Collected data entries:
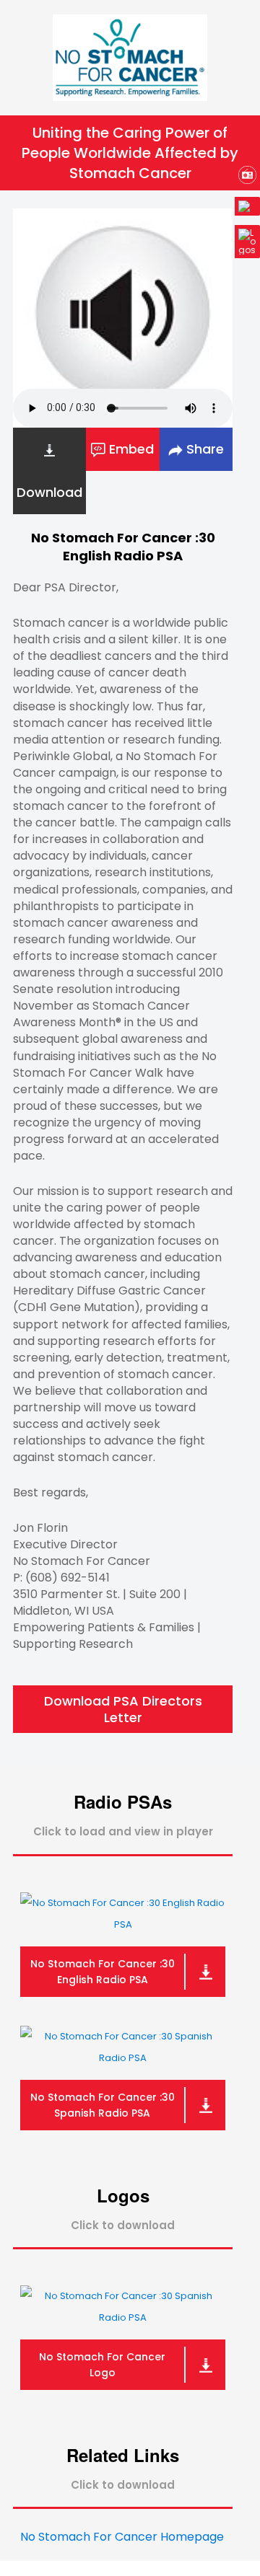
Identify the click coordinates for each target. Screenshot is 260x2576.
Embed (129, 449)
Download (49, 492)
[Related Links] (247, 208)
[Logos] (247, 243)
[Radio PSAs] (247, 176)
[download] (204, 1972)
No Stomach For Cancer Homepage (122, 2536)
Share (203, 449)
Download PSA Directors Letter (123, 1709)
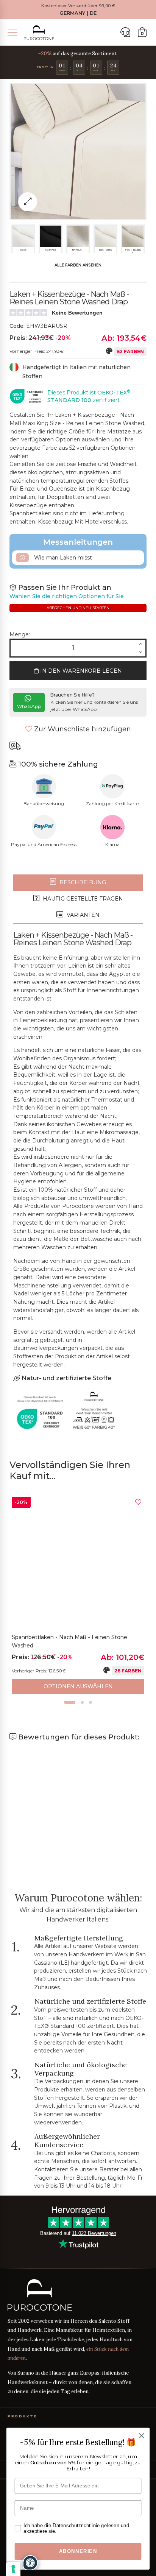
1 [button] (69, 1702)
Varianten (82, 915)
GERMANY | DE (78, 13)
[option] (78, 1595)
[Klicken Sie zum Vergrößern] (27, 201)
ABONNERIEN (78, 2551)
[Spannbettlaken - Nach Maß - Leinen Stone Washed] (78, 1563)
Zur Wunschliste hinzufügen (81, 729)
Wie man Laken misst (62, 557)
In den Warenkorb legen (80, 670)
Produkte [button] (22, 2416)
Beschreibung (82, 882)
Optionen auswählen (78, 1686)
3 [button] (90, 1702)
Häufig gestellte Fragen (82, 898)
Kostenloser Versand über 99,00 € (78, 5)
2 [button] (82, 1702)
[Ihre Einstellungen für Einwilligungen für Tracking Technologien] (13, 2569)
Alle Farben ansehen (78, 265)
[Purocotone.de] (39, 32)
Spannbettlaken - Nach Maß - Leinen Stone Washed (69, 1641)
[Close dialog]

* **TO DO**:
Give the records again exactly, pictures left out.

* **TASK RESPONSE**:
Identify the click coordinates for each target. Screenshot is 260x2576.
Embed (129, 449)
Download (49, 492)
[Related Links] (247, 208)
[Logos] (247, 243)
[Radio PSAs] (247, 176)
[download] (204, 1972)
No Stomach For Cancer Homepage (122, 2536)
Share (203, 449)
Download PSA Directors Letter (123, 1709)
1 [button] (69, 1702)
Varianten (82, 915)
GERMANY | DE (78, 13)
[option] (78, 1595)
[Klicken Sie zum Vergrößern] (27, 201)
ABONNERIEN (78, 2551)
[Spannbettlaken - Nach Maß - Leinen Stone Washed] (78, 1563)
Zur Wunschliste hinzufügen (81, 729)
Wie man Laken misst (62, 557)
In den Warenkorb legen (80, 670)
Produkte [button] (22, 2416)
Beschreibung (82, 882)
Optionen auswählen (78, 1686)
3 [button] (90, 1702)
Häufig gestellte Fragen (82, 898)
Kostenloser Versand über 99,00 € (78, 5)
2 [button] (82, 1702)
[Ihre Einstellungen für Einwilligungen für Tracking Technologien] (13, 2569)
Alle Farben ansehen (78, 265)
[Purocotone.de] (39, 32)
Spannbettlaken - Nach Maß - Leinen Stone Washed (69, 1641)
[Close dialog]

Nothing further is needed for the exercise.